Emmanuel Uchenna Ugwu

Of all the rulers who have contributed to the underdevelopment of Nigeria and the impoverishment of her people, President Olusegun Obasanjo is the most hypocritical and hypercritical. Obasanjo suffers from the excessive need to be seen and heard. His attitude is the very definition of existential superiority: I am Obasanjo and you are not!

It is a testament to the patience of the Nigerian people that Obasanjo struts around freely, parading himself as a moral authority. It is a testament to our high abuse threshold that we reflexively absorb, analyze and extrapolate his nagging intrusions. It is a testament to our shortage of self-respect that we swoon over him each time he seizes on the depression of the nation to launch a new peacock campaign.

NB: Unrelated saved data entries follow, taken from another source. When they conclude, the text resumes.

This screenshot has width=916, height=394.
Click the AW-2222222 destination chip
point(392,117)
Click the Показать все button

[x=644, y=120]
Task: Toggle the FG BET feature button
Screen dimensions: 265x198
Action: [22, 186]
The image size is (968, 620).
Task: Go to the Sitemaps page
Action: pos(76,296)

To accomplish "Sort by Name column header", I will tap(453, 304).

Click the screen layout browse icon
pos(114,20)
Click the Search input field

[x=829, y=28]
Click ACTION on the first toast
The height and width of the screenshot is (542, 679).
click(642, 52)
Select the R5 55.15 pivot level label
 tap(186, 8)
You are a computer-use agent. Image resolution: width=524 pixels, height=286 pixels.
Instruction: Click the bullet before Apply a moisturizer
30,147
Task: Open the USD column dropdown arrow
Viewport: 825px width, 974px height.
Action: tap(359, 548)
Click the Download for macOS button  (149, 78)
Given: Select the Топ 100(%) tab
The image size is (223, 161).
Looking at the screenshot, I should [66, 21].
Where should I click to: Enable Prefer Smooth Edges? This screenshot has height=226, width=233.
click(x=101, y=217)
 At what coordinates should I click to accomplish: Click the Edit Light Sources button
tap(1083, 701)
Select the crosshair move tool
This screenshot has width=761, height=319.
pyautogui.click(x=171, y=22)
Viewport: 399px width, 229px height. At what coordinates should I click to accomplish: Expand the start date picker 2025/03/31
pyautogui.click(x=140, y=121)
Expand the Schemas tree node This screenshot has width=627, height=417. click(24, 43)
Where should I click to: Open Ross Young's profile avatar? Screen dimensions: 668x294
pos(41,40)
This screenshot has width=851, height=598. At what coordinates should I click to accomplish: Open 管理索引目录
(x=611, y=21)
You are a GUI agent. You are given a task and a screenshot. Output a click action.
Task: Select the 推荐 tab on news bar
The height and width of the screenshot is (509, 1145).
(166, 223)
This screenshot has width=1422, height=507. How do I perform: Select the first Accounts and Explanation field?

Obasanjo debuted his ‘’Coalition for Nigerian Movement’’ in Abeokuta last week. He had earlier plugged ‘’the Coalition’’ in ‘’the special press statement’’ in which he advised President Buhari not to stand for reelection. He billed the initiative as an emergency vehicle to ‘’rescue’’ Nigeria from the disaster of bad leadership.

Fortunately, the narcissist gave away his real intent at the launch. He unveiled the supposedly national salvation mission as a vanity circus. In a speech larded with exhibitionist metaphors, he said his Coalition was ‘’the new dance in town’’. ‘’The new song in town’’. ‘’The ceremony in town’’.  ‘’The big masquerade’’.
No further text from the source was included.